──────── Extracted data ────────

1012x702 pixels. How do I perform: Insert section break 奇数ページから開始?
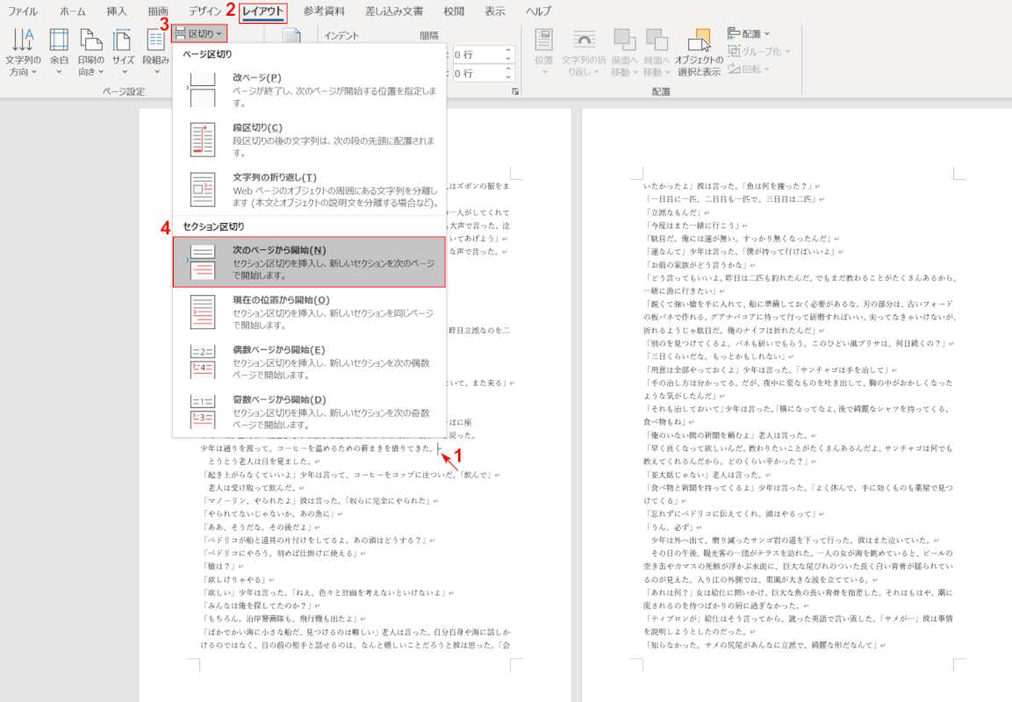309,411
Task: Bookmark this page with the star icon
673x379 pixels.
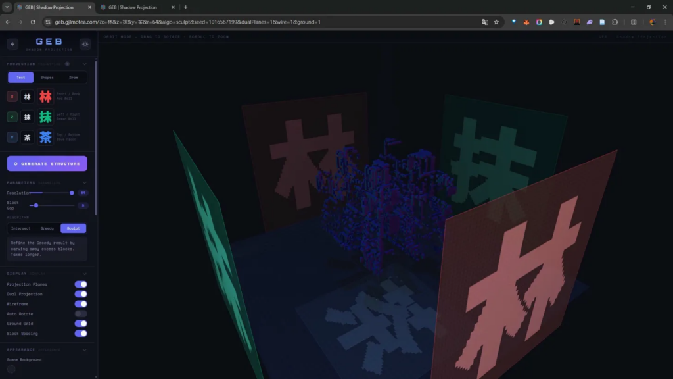Action: click(x=496, y=22)
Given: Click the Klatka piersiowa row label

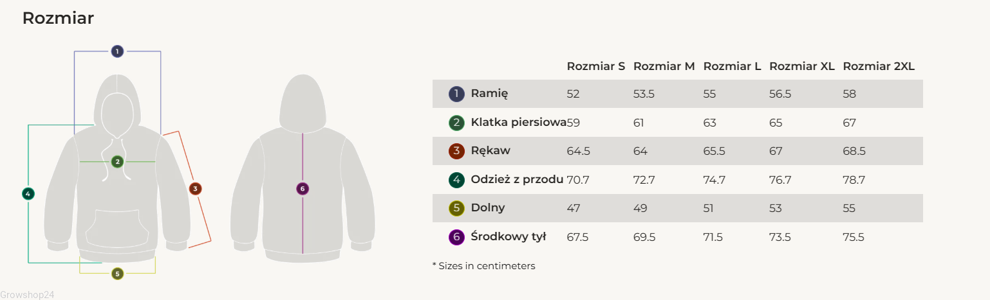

────────

#### What the exercise asks:
Repeat the data exactly, dropping every picture it holds.

#### Result:
1012x702 pixels. How do I perform: Insert section break 奇数ページから開始?
309,411
Task: Bookmark this page with the star icon
673x379 pixels.
Action: click(x=496, y=22)
Given: Click the Klatka piersiowa row label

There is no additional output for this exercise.